En ese disco no estuvo Paco de Lucía y emergió Tomatito, como ya su eterno escolta al toque, aunque el de Algeciras reapareciera con cierta frecuencia en su vida o en sus grabaciones, desde «Como el agua» a «Potro de rabia y miel», que se grabó cuando a José ya empezaba a dolerle el costado y principiaba su via crucis por hospitales y templos, desde El Prendi al culto de la Iglesia de Filadelfia.
Veinticinco años después de su muerte, su trono sigue vacío porque él nunca fue una monarquía canónica sino una república heterodoxa en la que aprendió de sus maestros, pero no les imitó jamás: sus tangos de la Repompa nunca fueron un clon de los de la Repompa, ni los aires de La Perla fueron miméticos, ni se notó la huella del Chaqueta más allá de la soleá que le dedicara, mediados ya los años 80, con letra de Antonio Humanes. Fue genuino, personal, intransferible. Que nadie busque a sus discípulos entre sus imitadores sino entre aquellos que sigan mirándose por dentro, buscando un matiz distinto a cualquier estilo en una remota venta de carreteras, rastreando las gargantas de los viejos y asumiendo que, aunque la vida sea lo que sea, mientras nuestro corazoncito hierva, seguiremos vivos.
Resulta baladí plantearnos ahora la ucronía fundamental de entre todas ellas: ¿qué hubiera sido de Camarón sin Paco o de Paco sin Camarón?
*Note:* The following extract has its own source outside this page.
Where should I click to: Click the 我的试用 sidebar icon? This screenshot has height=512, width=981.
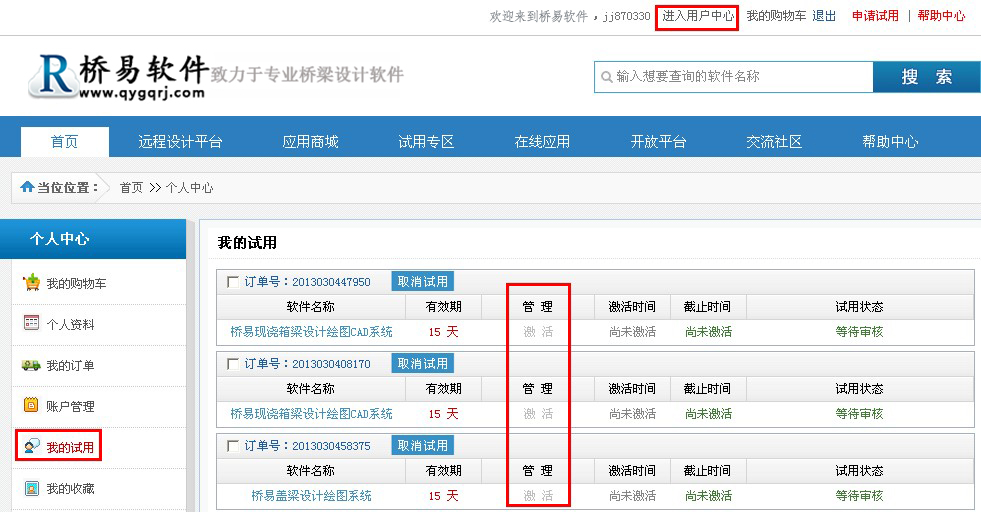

Los tenemos juntos, casi indisolubles, como ventrílocuos mutuos: el cantaor que sabía tocar la guitarra y el tocaor que se ocultó detrás de ella porque era tan tímido que no se atrevía a cantar fuera de su burladero de madera. Lo terrible es que, a lo largo del último cuarto de siglo, en lugar de estar celebrando su prodigioso encuentro, han abundado más las discusiones contables sobre muy discutibles deudas y royalties. Pura ficción, en la mayor parte de los casos. Otra leyenda, pero negra.
Ellos en cambio, al unísono, siempre practicaron la magia blanca. Mucho más allá de «Canastera», el estilo que crearon juntos y que, si nadie lo remedia, morirá con ambos. Aunque sigan siendo inmortales.